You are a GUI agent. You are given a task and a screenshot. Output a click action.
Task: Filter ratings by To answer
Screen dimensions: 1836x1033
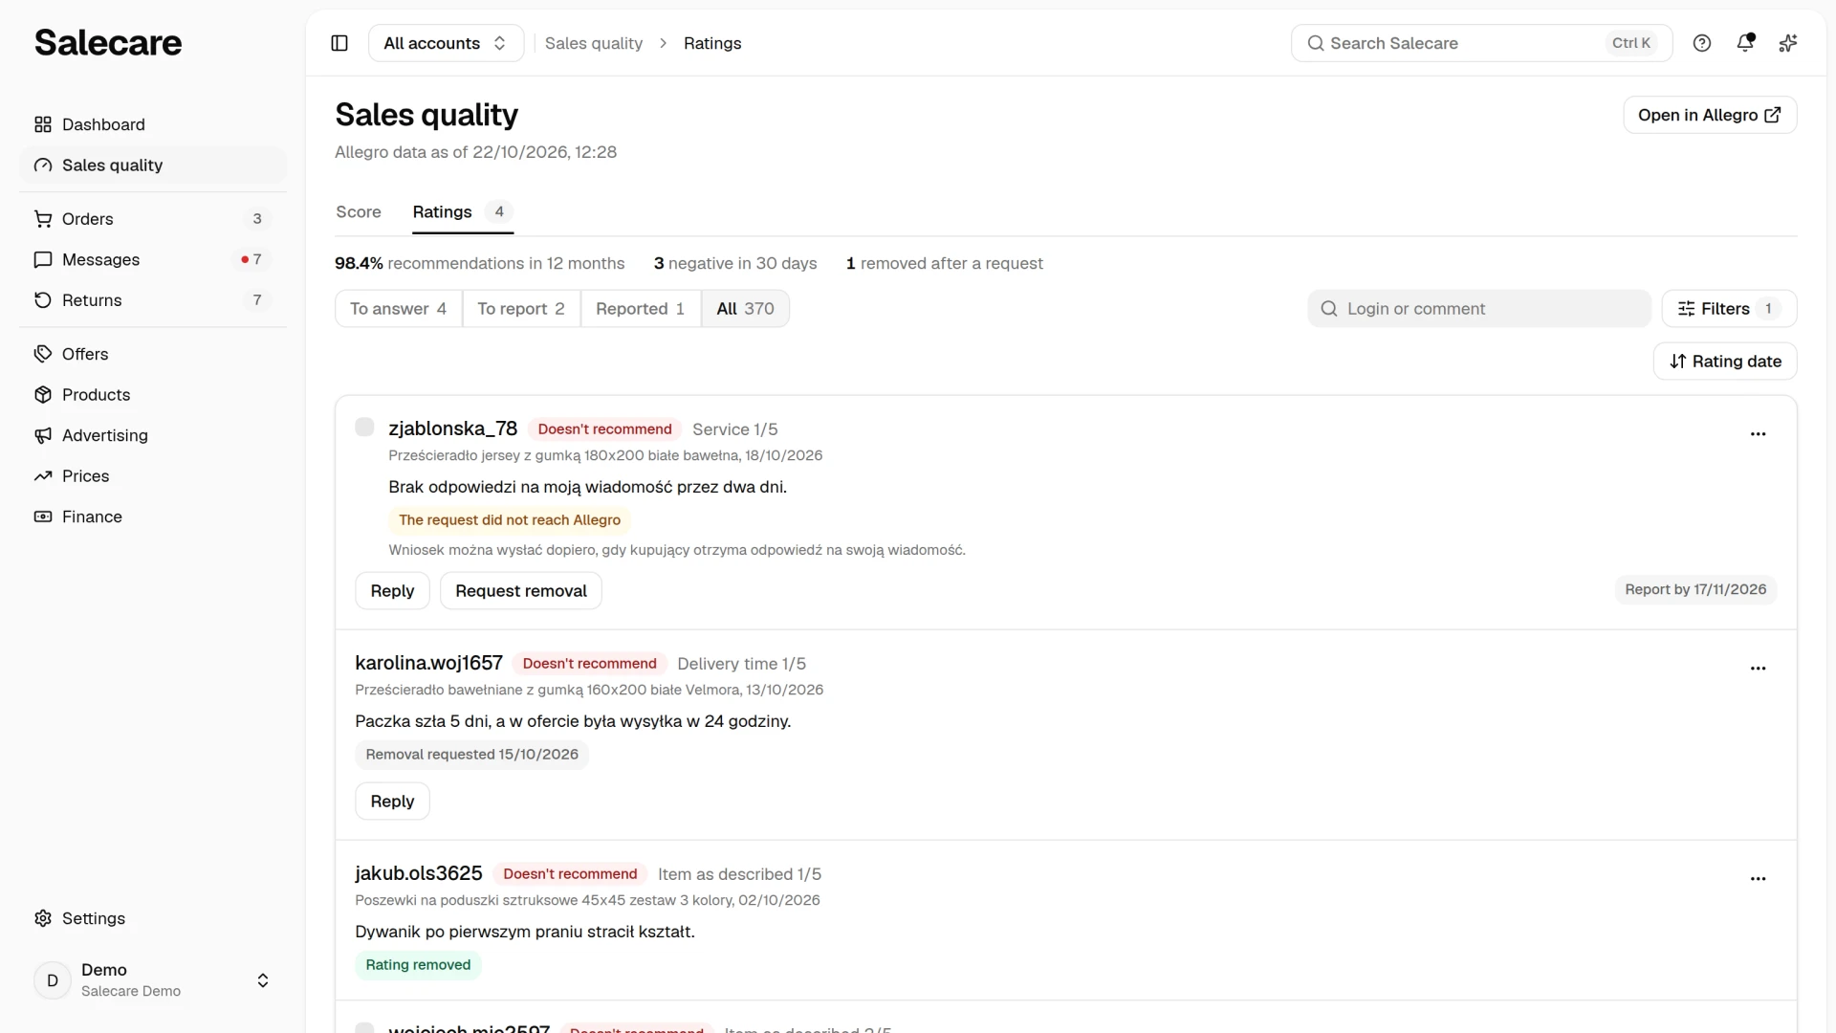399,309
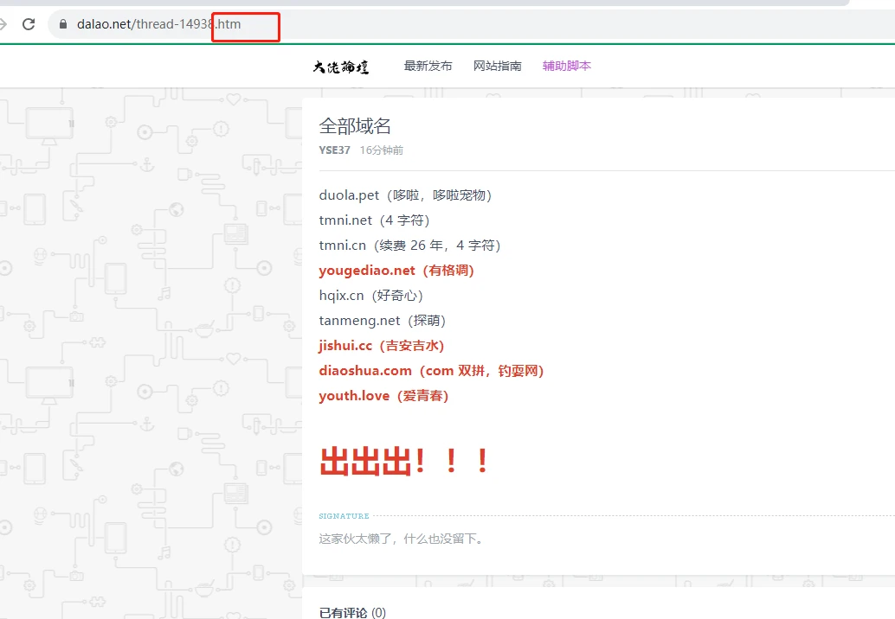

==

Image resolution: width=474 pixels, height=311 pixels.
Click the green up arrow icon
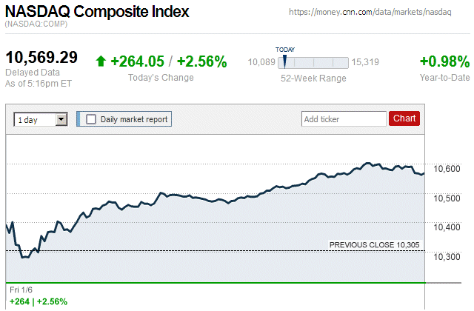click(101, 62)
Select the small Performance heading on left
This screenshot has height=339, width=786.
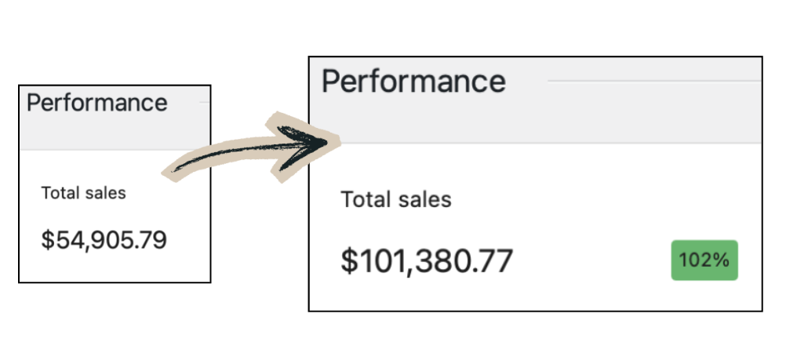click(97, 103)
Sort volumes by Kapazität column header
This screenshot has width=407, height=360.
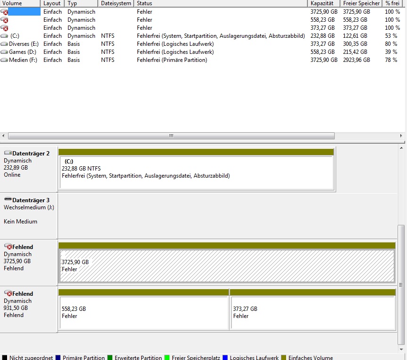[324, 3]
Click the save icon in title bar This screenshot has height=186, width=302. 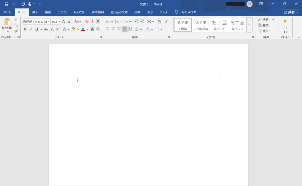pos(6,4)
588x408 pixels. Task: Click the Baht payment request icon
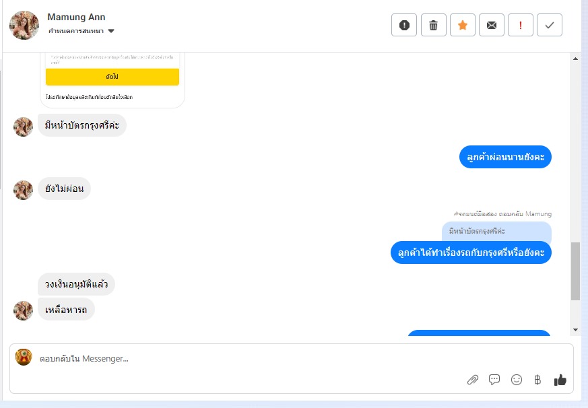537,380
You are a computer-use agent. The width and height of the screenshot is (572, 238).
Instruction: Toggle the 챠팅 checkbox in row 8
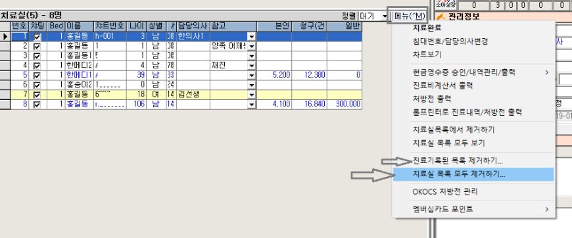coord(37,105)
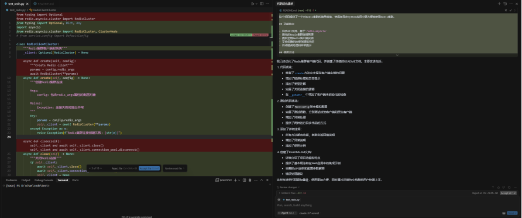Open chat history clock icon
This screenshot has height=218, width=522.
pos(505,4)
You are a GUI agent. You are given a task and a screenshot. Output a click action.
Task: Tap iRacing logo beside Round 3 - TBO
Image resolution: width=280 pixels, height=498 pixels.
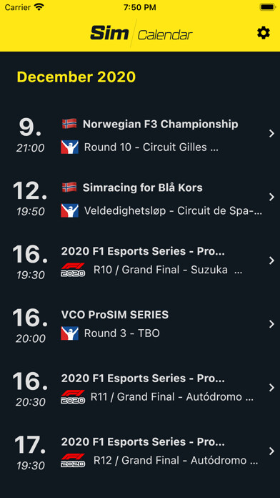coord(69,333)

*Work required*.
Copy the items starting with the line that contains "You are a computer-use" and going on through the line that contains "coord(69,333)", with "agent" changed to "assistant" and nothing else altered. Leave the pictures out.

*Complete output*.
You are a computer-use assistant. The width and height of the screenshot is (572, 238).
Instruction: Toggle the 챠팅 checkbox in row 8
coord(37,105)
Open chat history clock icon
This screenshot has height=218, width=522.
pos(505,4)
You are a GUI assistant. You are given a task and a screenshot. Output a click action.
Task: Tap iRacing logo beside Round 3 - TBO
Image resolution: width=280 pixels, height=498 pixels.
coord(69,333)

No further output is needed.